This note covers tools for tracking dbt documentation coverage over time. CI enforcement catches per-PR failures; trend tracking shows whether project-wide coverage is improving or eroding across runs.
dbt-coverage: The comparison workflow
dbt-coverage by Slido computes per-model and project-wide documentation percentages from your manifest.json and catalog.json:
dbt-coverage compute doc \ --manifest target/manifest.json \ --catalog target/catalog.jsonThe output shows which models are fully documented, which are partially documented, and the overall coverage percentage. This gives you a snapshot.
Comparing across runs
The real power is the compare command. Save the coverage output from your main branch, then compare it against each PR:
# On main branch (save as baseline)dbt-coverage compute doc \ --manifest target/manifest.json \ --catalog target/catalog.json \ > coverage-main.json
# On PR branch (compare against baseline)dbt-coverage compare doc coverage-main.json coverage-pr.jsonThe compare command exits non-zero if coverage drops, making it a CI gate. But more importantly, with --cov-format markdown it generates a table you can post as a PR comment:
dbt-coverage compare doc coverage-main.json coverage-pr.json \ --cov-format markdownReviewers see which models gained or lost documentation coverage in the change.
What dbt-coverage doesn’t tell you
dbt-coverage checks for non-empty descriptions, not quality. A column described as customer_id: "The ID of the customer" counts as documented. The tool answers “how much documentation exists?” not “is the documentation useful?” For quality, you need human review, AI review, or drift detection.
dbt-score: Composite quality scoring
dbt-score by Picnic Technologies takes a broader view. Instead of documentation alone, it assigns each model a composite quality score from 0 to 10 based on documentation, tests, and ownership metadata. Default rules check:
has_description— model has a descriptioncolumns_have_description— all columns have descriptionshas_owner— model has an owner tag or meta field
The CI integration uses configurable thresholds:
[tool.dbt-score]fail_project_under = 7.5fail_any_item_under = 6.0The project average must stay above 7.5; no single model may drop below 6.0. This allows temporary gaps on new models while preventing complete neglect.
When to use dbt-score over dbt-coverage
dbt-coverage answers a narrow question: what percentage of columns have descriptions? dbt-score answers a broader question: how well-maintained is each model overall? If documentation is your primary concern, dbt-coverage is simpler and more direct. If you want a single quality metric that includes documentation alongside testing and ownership, dbt-score reduces the number of separate checks in your CI pipeline.
Tracking trends over time
Whichever tool you choose, the numbers are most useful when tracked historically. A single coverage number is a snapshot. A series of coverage numbers over weeks or months reveals patterns:
- Gradual erosion (92% to 87% to 83%) suggests new models are being added without documentation faster than gaps are being filled. The process isn’t keeping up with growth.

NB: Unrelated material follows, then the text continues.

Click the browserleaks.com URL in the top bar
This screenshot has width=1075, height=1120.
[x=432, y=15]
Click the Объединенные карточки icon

- Sharp drops (92% to 78%) usually correspond to a large PR that added many models without documentation, or a refactor that split models without updating YAML.
- Steady improvement (65% to 70% to 75%) shows that scaffolding tools and enforcement are working.

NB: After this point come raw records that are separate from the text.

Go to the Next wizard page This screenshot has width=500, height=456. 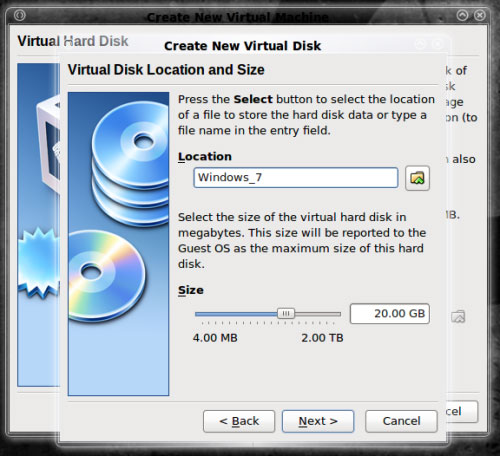pos(318,421)
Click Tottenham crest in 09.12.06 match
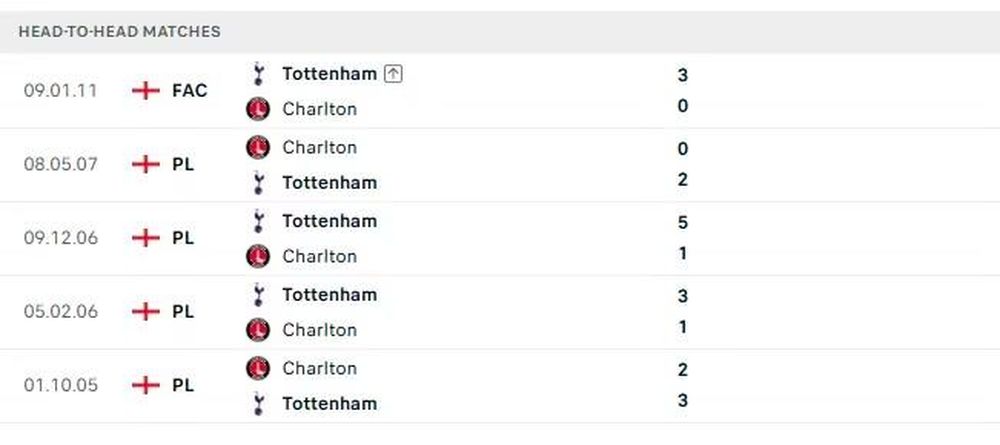This screenshot has height=445, width=1000. tap(258, 221)
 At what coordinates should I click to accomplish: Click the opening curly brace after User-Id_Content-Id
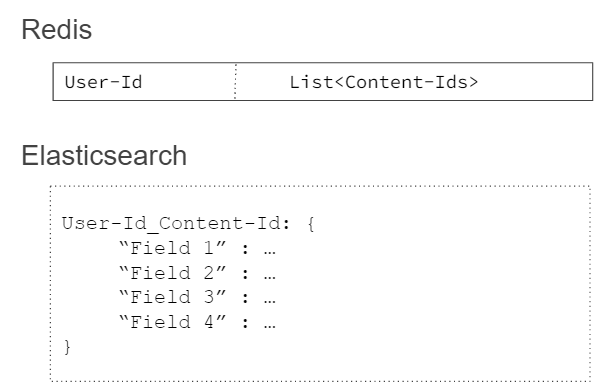pyautogui.click(x=311, y=224)
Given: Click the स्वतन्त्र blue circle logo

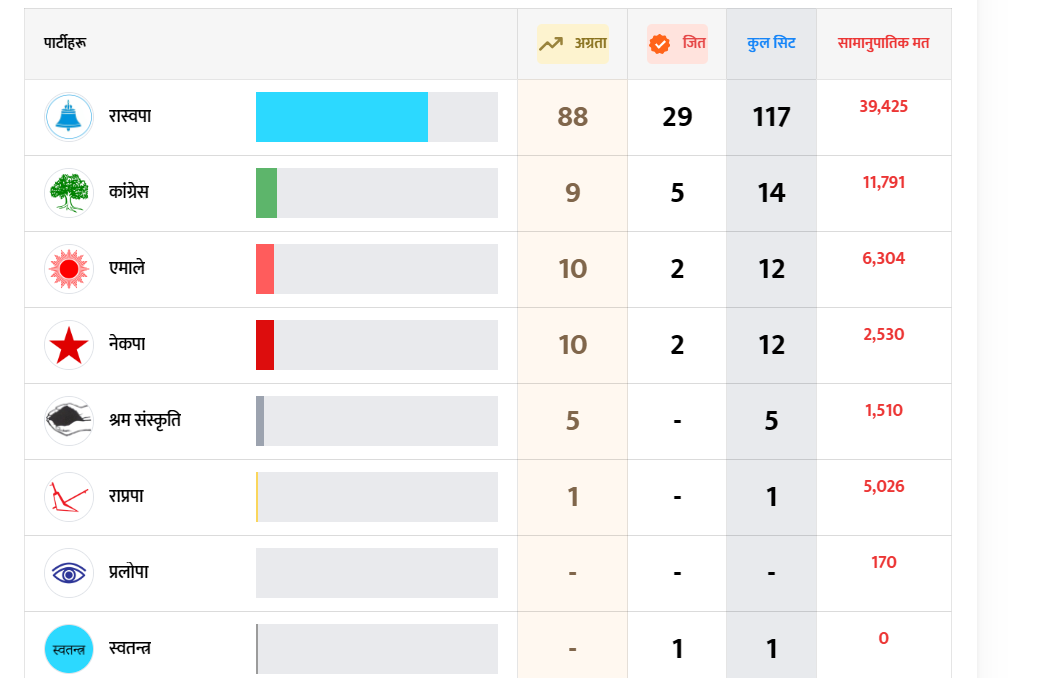Looking at the screenshot, I should 69,649.
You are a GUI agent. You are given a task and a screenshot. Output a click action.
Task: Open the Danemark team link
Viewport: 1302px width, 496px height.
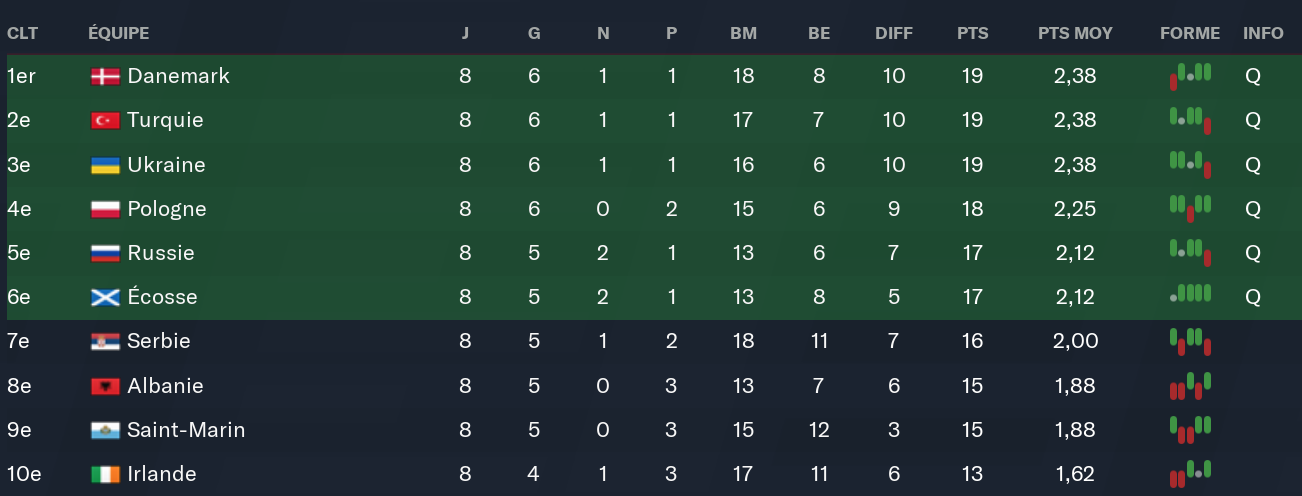pyautogui.click(x=179, y=76)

- Plateau (85% for months) might mean the remaining undocumented models are legacy models nobody wants to touch, and you need a different approach (like AI generation) to close the gap.
Recording coverage data
The simplest approach: capture the coverage output from each CI run and store it somewhere queryable. Options include:
- A dedicated dbt model that snapshots dbt-project-evaluator coverage data
- A CI artifact that writes coverage to a spreadsheet or database
- A dashboard that reads CI pipeline outputs
- Even a Slack message from CI with the current coverage number, creating a searchable history
The mechanism matters less than the habit. Whatever gets you a time series of coverage numbers enables trend analysis.
dbt Cloud built-in coverage
dbt Cloud users get coverage tracking without additional setup. The Project Recommendations page displays documentation and test coverage percentages using dbt-project-evaluator rules under the hood. It won’t fail your CI pipeline, but it provides visibility into trends through the dbt Cloud UI.
For teams already on dbt Cloud, this is the lowest-friction starting point. You can always layer dbt-coverage or dbt-score into your CI pipeline later when you need automated enforcement alongside visibility.
Coverage targets
100% coverage with stale descriptions is worse than incomplete coverage with accurate descriptions. 80–90% coverage on mart models (the layer users query directly) with lighter coverage on staging and intermediate models is a reasonable target for most projects. Track the trend and focus remediation where coverage has the highest impact.